Two examples of active suspensions are shown in U.S. Pat. Nos. 4,625,993 and 4,639,013. The '993 patent discloses a system in which the suspension units include a double acting hydraulic actuator for maintaining the location of the roadwheel and tire assembly versus the chassis of the vehicle. The '013 patent discloses a suspension unit in which a variable offset gas spring and a double acting hydraulic actuator are operated in parallel with each other. Both of these systems suffer from common shortcomings inasmuch as such hydraulically powered systems require complex piping and valve componentry. Further, in order to maintain a sufficient head of hydraulic energy for use at any given period of time, an engine driven pump must be continuously operated, thereby extracting energy from the vehicle engine which could otherwise be used to operate the vehicle, even at times when the pump output is not needed. Finally, such hydraulic systems generally are characterized by a high level of objectionable noise emissions.
It is an object of the present invention to provide an electrically powered active suspension for a vehicle in which an electrically driven assembly powered by an electric motor provides up to all of the force required for positioning a roadwheel with respect to the chassis of the vehicle.
It is an advantage of the present invention that an electrically powered active suspension according to this invention will not require the input of significant power while operating in a standby mode.
It is yet another advantage of the present invention that an electrically powered active suspension according to this invention will consume less power than a hydraulic system of comparable output because the conversion of electrical energy to mechanical energy by the suspension units described herein will be more efficient than the conversion of hydraulic energy to mechanical energy by known hydraulic active suspension systems.
It is yet another advantage of the present invention that an electrically powered active suspension according to this invention will permit regenerative operation in which mechanical energy is converted to electrical energy and returned to the electrical energy source, thereby further improving efficiency.
It is yet another advantage of the present invention that an electrically powered active suspension according to this invention will not exhibit the unfavorable noise, vibration and harshness characteristics commonly found with hydraulically powered active suspension systems.
It is yet another advantage of the present invention that an electrically powered active suspension system according to this invention will be more amenable to computer control of the suspension system, which will help to control the power load demands placed by this system upon the vehicle engine or other prime mover.

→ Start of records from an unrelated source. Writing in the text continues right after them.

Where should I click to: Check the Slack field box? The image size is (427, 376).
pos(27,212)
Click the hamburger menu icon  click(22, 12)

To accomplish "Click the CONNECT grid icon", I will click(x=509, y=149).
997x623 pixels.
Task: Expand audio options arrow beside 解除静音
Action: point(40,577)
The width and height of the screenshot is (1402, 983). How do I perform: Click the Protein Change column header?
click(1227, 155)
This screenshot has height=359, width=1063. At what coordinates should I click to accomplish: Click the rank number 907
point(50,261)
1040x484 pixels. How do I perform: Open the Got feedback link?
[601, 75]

It is yet another advantage of the present invention that a system according to this invention will have lower system weight than a hydraulically powered system of similar capacity.
It is a feature of a system according to the present invention that very low system response times will permit much flexibility in tuning this system to a particular vehicle.
Other objects, features and advantages of the present invention will become apparent to the reader of this specification.